• **Work required**
Only one span of the listing below should come back. It runs from the line with "963x589 pixels. At" through the line with "Open browser extensions", and each of its lines must be reproduced exactly.

^^^^^^^^^^^^^^^^

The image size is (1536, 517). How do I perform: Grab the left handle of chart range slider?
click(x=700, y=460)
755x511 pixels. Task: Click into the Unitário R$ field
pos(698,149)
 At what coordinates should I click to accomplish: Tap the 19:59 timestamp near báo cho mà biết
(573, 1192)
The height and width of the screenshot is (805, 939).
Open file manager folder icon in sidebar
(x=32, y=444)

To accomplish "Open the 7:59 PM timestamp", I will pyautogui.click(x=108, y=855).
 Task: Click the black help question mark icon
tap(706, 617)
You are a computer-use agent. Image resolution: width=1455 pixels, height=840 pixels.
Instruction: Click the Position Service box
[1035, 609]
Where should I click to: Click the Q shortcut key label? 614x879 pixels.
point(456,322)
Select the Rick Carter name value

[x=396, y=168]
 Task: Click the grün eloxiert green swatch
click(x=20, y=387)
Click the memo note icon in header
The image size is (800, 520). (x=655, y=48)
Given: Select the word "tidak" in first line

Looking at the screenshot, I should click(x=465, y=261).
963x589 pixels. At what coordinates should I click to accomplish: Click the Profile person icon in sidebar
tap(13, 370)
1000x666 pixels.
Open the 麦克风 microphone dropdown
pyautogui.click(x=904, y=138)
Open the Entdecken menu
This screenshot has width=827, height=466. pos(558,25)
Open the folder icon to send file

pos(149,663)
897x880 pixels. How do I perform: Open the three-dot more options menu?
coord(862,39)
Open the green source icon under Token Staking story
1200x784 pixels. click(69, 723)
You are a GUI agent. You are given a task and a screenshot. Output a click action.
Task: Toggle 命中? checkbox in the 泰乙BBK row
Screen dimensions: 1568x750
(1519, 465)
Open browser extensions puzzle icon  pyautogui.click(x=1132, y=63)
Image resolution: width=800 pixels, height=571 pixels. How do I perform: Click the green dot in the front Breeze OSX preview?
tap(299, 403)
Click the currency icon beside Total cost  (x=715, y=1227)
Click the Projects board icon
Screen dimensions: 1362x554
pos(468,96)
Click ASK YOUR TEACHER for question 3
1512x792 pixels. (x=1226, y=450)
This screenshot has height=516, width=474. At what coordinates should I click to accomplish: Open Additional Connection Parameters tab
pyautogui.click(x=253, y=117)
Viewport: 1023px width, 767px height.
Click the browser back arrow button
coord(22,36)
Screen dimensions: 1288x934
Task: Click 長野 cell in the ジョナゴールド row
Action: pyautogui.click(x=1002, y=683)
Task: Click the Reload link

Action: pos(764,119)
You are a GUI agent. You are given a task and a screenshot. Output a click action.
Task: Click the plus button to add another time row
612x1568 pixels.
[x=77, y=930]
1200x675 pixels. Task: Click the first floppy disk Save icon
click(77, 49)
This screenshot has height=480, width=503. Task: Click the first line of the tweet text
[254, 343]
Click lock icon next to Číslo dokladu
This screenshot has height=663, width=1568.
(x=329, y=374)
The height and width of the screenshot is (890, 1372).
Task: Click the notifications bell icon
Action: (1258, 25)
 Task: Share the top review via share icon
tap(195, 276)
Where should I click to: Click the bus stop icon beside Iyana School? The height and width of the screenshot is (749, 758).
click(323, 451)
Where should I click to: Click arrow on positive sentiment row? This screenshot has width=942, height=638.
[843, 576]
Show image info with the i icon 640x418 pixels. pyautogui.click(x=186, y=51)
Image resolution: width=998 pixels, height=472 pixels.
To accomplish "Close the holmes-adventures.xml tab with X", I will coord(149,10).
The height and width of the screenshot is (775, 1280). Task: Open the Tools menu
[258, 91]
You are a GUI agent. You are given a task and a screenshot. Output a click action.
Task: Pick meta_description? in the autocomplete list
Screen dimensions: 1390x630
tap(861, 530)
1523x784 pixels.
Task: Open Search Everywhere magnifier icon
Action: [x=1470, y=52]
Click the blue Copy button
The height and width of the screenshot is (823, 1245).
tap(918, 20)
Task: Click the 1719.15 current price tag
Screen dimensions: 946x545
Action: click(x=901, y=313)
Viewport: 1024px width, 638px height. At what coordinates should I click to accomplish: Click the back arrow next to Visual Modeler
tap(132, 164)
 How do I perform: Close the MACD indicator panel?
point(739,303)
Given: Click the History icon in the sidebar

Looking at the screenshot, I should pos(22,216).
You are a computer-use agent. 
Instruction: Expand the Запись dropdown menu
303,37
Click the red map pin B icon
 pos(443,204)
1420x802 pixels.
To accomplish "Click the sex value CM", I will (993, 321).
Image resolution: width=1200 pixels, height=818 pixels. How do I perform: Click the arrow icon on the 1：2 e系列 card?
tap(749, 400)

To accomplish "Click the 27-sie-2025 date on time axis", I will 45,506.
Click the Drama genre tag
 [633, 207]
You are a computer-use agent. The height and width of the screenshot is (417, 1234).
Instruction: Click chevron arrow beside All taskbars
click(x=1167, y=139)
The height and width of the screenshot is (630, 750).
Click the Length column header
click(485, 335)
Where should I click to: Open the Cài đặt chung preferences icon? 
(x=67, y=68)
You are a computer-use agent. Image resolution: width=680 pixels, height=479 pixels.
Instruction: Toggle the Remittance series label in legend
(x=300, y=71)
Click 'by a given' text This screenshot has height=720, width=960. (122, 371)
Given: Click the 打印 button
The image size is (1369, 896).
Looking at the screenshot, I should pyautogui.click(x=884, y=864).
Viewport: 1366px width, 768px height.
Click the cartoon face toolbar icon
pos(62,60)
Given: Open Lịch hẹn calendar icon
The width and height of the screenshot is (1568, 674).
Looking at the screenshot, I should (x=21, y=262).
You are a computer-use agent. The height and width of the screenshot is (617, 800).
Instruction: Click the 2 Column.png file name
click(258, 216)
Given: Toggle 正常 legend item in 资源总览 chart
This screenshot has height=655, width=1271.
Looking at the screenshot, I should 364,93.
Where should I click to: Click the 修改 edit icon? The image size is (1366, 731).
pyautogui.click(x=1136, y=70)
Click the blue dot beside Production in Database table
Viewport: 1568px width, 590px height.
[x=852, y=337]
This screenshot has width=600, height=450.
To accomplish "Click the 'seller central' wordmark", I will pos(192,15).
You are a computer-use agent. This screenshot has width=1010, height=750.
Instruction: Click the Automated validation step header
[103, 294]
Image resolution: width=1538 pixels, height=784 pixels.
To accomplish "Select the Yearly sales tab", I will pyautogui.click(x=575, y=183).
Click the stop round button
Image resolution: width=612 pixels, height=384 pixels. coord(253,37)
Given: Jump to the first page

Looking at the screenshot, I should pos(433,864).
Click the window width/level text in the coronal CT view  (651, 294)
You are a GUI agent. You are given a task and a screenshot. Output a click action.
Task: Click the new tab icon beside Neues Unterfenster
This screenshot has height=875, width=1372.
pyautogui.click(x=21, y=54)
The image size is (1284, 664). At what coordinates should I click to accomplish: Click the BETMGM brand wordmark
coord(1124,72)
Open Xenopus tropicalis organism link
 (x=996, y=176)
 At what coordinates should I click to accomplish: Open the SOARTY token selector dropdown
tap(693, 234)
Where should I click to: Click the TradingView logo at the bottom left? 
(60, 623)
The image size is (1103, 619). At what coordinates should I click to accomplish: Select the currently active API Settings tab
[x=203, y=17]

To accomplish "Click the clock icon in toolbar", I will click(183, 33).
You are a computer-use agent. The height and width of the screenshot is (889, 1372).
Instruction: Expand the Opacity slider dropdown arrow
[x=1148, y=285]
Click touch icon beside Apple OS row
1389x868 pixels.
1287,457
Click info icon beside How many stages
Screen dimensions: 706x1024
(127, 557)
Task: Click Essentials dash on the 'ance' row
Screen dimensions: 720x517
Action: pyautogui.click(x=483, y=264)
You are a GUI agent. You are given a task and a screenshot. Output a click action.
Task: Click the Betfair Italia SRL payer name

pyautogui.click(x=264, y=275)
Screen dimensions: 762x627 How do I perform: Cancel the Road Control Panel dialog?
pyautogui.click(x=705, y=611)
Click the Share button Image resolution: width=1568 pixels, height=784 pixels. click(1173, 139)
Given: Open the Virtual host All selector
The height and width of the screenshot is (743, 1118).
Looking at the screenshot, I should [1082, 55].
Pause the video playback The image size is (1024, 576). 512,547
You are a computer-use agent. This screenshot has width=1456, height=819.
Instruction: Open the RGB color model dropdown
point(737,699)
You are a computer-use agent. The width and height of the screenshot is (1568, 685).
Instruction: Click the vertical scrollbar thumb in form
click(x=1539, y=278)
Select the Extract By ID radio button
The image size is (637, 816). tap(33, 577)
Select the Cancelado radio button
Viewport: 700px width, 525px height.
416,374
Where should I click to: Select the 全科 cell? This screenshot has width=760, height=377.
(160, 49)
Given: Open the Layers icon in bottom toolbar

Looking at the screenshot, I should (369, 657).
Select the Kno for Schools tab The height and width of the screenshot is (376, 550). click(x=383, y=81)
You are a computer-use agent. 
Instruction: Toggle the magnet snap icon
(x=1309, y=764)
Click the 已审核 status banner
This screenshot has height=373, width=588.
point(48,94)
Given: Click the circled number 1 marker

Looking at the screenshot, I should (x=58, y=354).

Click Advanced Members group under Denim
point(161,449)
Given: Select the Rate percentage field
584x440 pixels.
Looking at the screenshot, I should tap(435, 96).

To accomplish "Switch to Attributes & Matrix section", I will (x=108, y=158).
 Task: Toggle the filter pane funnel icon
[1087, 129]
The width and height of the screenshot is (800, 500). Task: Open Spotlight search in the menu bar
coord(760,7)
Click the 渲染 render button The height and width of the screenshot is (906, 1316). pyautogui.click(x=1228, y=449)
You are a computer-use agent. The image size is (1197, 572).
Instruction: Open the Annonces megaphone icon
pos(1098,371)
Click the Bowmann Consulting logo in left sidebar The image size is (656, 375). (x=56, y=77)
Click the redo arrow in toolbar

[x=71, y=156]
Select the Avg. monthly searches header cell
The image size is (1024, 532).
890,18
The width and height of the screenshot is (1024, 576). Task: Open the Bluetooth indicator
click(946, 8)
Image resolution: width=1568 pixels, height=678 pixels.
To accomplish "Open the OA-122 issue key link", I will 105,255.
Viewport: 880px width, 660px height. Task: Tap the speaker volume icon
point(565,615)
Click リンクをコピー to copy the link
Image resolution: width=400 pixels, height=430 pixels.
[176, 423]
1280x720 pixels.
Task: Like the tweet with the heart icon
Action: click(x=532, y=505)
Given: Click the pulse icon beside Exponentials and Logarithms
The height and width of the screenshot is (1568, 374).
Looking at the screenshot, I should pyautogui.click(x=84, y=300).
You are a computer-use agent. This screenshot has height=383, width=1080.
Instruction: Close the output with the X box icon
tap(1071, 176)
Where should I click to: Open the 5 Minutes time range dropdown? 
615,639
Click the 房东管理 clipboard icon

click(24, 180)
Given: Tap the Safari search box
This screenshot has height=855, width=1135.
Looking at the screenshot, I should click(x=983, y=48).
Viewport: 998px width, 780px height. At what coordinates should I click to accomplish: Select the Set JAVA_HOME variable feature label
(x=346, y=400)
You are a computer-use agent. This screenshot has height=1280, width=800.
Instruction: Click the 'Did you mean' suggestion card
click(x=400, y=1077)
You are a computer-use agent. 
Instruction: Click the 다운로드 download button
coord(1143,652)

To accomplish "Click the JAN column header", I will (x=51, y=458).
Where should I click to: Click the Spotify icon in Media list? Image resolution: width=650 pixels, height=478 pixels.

^^^^^^^^^^^^^^^^

• **Task solution**
963x589 pixels. At what coordinates should I click to accomplish: Click the Profile person icon in sidebar
tap(13, 370)
1000x666 pixels.
Open the 麦克风 microphone dropdown
pyautogui.click(x=904, y=138)
Open the Entdecken menu
This screenshot has width=827, height=466. pos(558,25)
Open the folder icon to send file

pos(149,663)
897x880 pixels. How do I perform: Open the three-dot more options menu?
coord(862,39)
Open the green source icon under Token Staking story
1200x784 pixels. click(69, 723)
You are a GUI agent. You are given a task and a screenshot. Output a click action.
Task: Toggle 命中? checkbox in the 泰乙BBK row
Screen dimensions: 1568x750
(1519, 465)
Open browser extensions puzzle icon  pyautogui.click(x=1132, y=63)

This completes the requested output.